Could Sedative Be Used in Future Texas Executions?
Even as the Texas Department of Criminal Justice revealed it's nearly out of its current lethal injection drug, pentobarbital, the agency has stockpiled the sedative midazolam, which could be part of a backup execution method in Texas. But the drug is at the center of a legal challenge in Oklahoma before the U.S. Supreme Court.
TDCJ received 40 vials of midazolam last summer that will not expire until next year. Another 30 vials of the drug purchased in 2013 expired on March 1.
Department officials have declined to say whether the agency has plans to use midazolam in Texas executions. Several states use midazolam as the first in a series of drugs injected into an inmate during an execution.
"We're exploring all options," TDCJ spokesman Jason Clark said.
The department announced late Monday that it has only enough pentobarbital for two executions scheduled for this month. On Wednesday, convicted Mexican Mafia hitman Manuel Vasquez, 46, is scheduled to be put to death for the ordered killing of a Bexar County woman. On March 18, Randall Mays is set to die for fatally shooting two police officers in Henderson County.
The TDCJ is the latest state department of corrections to announce it has a pentobarbital shortage. Another state, South Carolina, ran out of pentobarbital in 2013, the Associated Press confirmed this week.
"This is a nationwide issue that departments of corrections are faced with." Clark said of the diminished pentobarbital supply in Texas, a drug officials switched to in 2012 after drug shortages forced TDCJ to abandon a three-drug protocol.
If TDCJ officials were to switch to midazolam, they would only have to update their execution procedure document know as a “protocol.” To do that would require only the approval of TDCJ's director of correctional institutions, Bill Stephens, though the department has usually informed the public ahead of any switch in lethal injection drugs.
In Oklahoma, officials switched to a mixture of midazolam and two other drugs for the April 29, 2014, execution of Clayton Lockett. It was the first time midazolam was used for an execution in that state. Lockett did not die until 43 minutes after the drugs were injected, and a review found that the IV line was incorrectly inserted.
In January, the Supreme Court halted executions in Oklahoma until it could review a challenge filed by inmates saying that the state’s protocol violates constitutional protections against cruel and unusual punishment. Lawyers for the Oklahoma inmates have argued that midazolam does not properly anesthetize the inmate, which they say is cruel and unusual punishment. A ruling is expected later this spring.
Midazolam was also used in the Arizona execution of Joseph Wood last July. He didn’t die for two hours after the injection. A review in that case found no explanation of what went wrong.
The pentobarbital obtained by TDCJ comes from compounding pharmacies, but it is not clear whether more of these facilities — which mix the drug— are refusing to fill TDCJ's order for the drug or whether supplies of the raw chemicals needed to make pentobarbital are also disappearing.

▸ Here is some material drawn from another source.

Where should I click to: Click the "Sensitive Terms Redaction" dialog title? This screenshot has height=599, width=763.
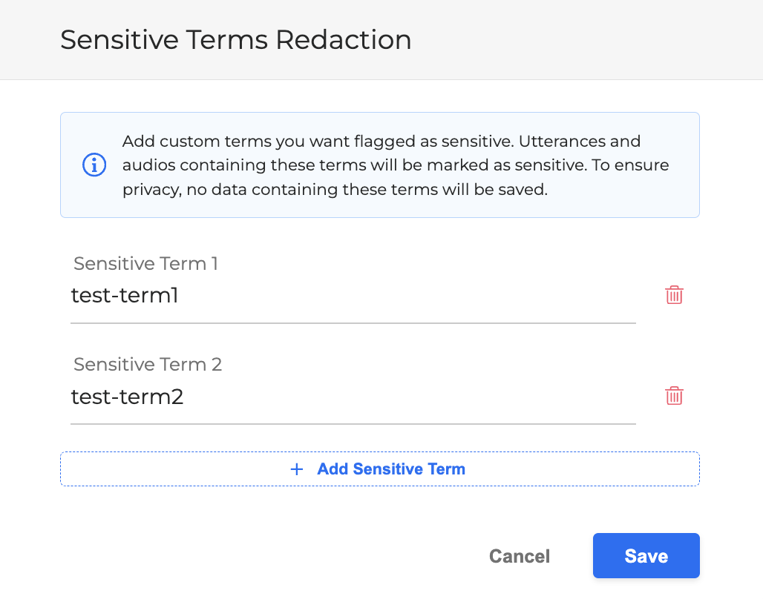click(235, 39)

The Professional Compounding Centers of America, or PCCA, of Houston, told The Texas Tribune last year that it stopped providing the raw materials for pentobarbital to its compounding pharmacy customers in January 2014.
In September 2013, TDCJ turned to compounding pharmacies, which are allowed to mix or "compound" drugs on site, for its lethal injection drugs after manufacturers stopped providing pentobarbital to U.S. prison systems.
But since the identity of one of the compounding pharmacies was released to the public more than a year ago, the Texas prison system has worked to keep the names of the current provider or providers secret.
Last December, an Austin judge ordered the agency to reveal the name of the compounding pharmacy or pharmacies providing the drug. That case has been appealed by TDCJ to the 3rd Court of Appeals, where it has yet to be heard.
The names of the pharmaceutical companies providing lethal injection drugs were long made public in Texas.
But that changed when TDCJ was forced to turn to compounding pharmacies in 2013.
Last May, then-Attorney General Greg Abbott sided with TDCJ after the agency secured a "threat assessment" from the Texas Department of Public Safety stating that the pharmacies "by design are easily accessible to the public and present a soft target to violent attacks."
If the agency names the pharmacy-supplier, DPS reasoned, it would present a "substantial" threat of physical harm to the pharmacy.